City to consider permanent fix to speeding on Harvard Road

The days of speedy driving down Harvard Road are about to come to an end.

The Lawrence City Commission on Tuesday is expected to give approval to a traffic calming plan to install “traffic circles” and “speed cushions” along Harvard to deter drivers who use the road to avoid traffic along Sixth Street between Wakarusa Drive and Monterey Way.

“We’re excited about it,” said Mark Desetti, a Harvard Road resident who helped lead the effort to bring traffic calming to the neighborhood. “We think it’s going to help the traffic situation a lot.”

The neighborhood already has evidence the devices will work.

Residents raised an outcry after a young boy was struck by a car on Harvard Road in March 2001. City officials studied traffic there and found many vehicles on Harvard traveled at 35 mph to 40 mph and that some cars had been recorded at speeds up to 60 mph.

So in November 2001, the city installed temporary traffic circles along Harvard, at the intersections of Goldfield Street, Mulberry Drive and Moundridge Drive.

“There was quite a decrease in the speed,” Desetti said. “A lot of people felt like there was a decrease in cut-through traffic (from drivers avoiding Sixth Street).”

When the temporary devices were taken down after a year, there was a marked change.

“The neighborhood immediately noticed that speeds increased when the temporary devices were removed,” Public Works Director Chuck Soules said in a memorandum, “and requested that they be reinstalled pending the construction of the permanent traffic-calming circles.”

Residents along Harvard Road between Monterey Way and Wakarusa Drive have long been frustrated with traffic speeding through their neighborhood. After two years of temporary traffic-calming devices, like these two at the road's intersections with Goldfield Street and Grove Drive, the city is planning to install permanent devices.

The permanent circles will go in the same places as their temporary predecessors, along with a new circle at Goldfield and Eldridge streets. The “speed cushions” — speed bumps with two grooves cut through so ambulances and fire trucks can pass without hitting a bump — will be installed along Harvard at Justin Street, Eldridge Street and near Prescott Drive.

Combined with the construction of nearby Folks Road, officials said, some traffic pressure will be taken off of Harvard.

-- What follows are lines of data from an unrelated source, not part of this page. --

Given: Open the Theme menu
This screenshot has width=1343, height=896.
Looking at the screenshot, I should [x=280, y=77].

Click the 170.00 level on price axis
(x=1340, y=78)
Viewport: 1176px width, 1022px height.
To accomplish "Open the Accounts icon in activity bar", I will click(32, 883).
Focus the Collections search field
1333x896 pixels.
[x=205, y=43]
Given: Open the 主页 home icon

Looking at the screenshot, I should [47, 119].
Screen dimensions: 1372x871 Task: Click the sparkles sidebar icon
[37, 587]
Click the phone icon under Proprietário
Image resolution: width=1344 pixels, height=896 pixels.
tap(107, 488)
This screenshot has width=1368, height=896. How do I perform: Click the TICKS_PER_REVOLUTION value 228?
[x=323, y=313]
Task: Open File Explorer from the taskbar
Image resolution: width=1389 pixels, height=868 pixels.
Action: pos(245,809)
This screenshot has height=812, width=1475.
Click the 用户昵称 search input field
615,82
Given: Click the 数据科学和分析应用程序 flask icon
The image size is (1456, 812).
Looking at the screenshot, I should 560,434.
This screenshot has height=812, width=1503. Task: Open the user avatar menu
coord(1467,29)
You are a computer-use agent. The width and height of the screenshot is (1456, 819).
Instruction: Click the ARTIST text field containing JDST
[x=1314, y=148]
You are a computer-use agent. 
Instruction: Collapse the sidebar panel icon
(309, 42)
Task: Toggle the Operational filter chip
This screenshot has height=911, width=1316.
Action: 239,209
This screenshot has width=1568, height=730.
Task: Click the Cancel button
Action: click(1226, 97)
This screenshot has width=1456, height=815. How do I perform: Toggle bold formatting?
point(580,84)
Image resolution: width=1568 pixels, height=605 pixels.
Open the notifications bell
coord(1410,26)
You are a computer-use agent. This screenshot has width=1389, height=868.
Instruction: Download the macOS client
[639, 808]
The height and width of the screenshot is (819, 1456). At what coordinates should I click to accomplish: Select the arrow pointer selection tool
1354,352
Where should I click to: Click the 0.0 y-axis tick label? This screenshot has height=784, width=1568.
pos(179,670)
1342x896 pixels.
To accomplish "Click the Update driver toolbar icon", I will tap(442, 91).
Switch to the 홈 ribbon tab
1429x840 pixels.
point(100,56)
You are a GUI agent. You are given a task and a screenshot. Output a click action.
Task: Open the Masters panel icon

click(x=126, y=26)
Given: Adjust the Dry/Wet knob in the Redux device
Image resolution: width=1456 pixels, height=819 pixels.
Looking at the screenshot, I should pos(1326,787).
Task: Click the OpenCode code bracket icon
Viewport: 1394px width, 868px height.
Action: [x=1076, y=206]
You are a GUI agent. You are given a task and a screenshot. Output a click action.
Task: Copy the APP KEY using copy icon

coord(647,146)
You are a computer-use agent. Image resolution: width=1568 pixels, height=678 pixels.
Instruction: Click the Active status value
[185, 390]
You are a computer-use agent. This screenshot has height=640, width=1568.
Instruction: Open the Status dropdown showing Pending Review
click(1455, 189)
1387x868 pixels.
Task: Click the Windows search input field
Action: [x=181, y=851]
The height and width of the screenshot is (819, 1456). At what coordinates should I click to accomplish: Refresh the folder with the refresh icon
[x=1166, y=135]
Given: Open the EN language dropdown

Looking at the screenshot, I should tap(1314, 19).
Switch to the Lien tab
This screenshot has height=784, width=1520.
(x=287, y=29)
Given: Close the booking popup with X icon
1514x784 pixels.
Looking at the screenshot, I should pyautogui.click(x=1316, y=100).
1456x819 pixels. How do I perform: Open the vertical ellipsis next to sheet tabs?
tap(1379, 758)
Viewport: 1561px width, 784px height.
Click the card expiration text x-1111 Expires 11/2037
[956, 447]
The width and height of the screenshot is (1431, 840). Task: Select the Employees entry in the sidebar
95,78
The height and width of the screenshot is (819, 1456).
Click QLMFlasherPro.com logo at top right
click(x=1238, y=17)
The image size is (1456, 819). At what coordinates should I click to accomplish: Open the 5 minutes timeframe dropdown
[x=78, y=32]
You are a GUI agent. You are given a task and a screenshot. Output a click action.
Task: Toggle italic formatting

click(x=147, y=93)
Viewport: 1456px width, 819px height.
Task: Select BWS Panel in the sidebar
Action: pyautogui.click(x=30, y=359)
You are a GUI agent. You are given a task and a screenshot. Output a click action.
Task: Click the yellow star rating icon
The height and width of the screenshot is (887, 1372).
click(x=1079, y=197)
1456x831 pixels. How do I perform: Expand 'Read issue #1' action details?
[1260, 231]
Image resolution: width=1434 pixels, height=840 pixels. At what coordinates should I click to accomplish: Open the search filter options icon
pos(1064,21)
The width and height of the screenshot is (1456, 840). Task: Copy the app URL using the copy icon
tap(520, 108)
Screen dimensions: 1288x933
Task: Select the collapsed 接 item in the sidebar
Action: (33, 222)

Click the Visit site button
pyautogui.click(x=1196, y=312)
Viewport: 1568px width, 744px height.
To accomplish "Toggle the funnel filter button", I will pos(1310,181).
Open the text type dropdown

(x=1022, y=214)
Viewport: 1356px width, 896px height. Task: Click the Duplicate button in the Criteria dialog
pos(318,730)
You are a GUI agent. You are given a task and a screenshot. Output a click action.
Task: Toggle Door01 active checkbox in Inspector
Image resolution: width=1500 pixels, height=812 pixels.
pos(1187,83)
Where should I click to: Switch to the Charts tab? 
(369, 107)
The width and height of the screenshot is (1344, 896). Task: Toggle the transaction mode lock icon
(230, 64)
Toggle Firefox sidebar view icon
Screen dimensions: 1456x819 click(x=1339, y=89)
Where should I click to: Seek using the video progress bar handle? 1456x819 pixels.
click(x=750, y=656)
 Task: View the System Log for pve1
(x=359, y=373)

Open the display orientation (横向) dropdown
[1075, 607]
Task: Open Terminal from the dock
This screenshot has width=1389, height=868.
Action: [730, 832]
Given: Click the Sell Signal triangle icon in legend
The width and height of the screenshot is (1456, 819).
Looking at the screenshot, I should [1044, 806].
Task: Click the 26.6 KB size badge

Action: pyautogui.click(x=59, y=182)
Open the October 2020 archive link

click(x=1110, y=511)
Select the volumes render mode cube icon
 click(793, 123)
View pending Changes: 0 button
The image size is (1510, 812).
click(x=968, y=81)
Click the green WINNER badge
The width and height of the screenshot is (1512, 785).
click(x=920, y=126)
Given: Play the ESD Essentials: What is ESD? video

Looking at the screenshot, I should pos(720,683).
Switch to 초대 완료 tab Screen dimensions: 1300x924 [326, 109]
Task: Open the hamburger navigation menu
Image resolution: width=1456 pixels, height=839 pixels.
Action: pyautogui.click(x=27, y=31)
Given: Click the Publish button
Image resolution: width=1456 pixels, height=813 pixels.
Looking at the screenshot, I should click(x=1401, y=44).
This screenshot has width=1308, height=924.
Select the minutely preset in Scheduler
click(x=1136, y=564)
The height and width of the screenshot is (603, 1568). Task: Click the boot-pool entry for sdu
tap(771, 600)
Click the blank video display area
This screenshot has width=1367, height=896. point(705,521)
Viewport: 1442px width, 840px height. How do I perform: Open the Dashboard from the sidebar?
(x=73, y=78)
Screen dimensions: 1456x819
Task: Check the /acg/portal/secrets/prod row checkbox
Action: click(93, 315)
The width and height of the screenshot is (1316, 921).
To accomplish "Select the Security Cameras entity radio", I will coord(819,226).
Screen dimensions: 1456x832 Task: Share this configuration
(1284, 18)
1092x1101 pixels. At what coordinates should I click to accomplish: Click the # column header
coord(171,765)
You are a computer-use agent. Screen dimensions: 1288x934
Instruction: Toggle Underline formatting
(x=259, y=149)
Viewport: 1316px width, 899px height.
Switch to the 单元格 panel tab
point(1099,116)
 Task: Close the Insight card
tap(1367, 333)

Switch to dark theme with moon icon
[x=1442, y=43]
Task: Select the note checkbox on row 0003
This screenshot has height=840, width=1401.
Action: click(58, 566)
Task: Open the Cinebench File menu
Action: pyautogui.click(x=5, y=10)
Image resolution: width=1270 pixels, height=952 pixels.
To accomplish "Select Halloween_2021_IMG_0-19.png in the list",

“Folks will take some of it away,” City Manager Mike Wildgen said. “But I think we can plan on Harvard still having a lot of traffic.”

But Desetti said he would feel better about Harvard with the driving obstacles in place.

“I think for the families and kids who cross that road to go to Quail Run School, they are safer,” Desetti said.

The commission meets at 6:35 p.m. Tuesday in City Hall, Sixth and Massachusetts streets.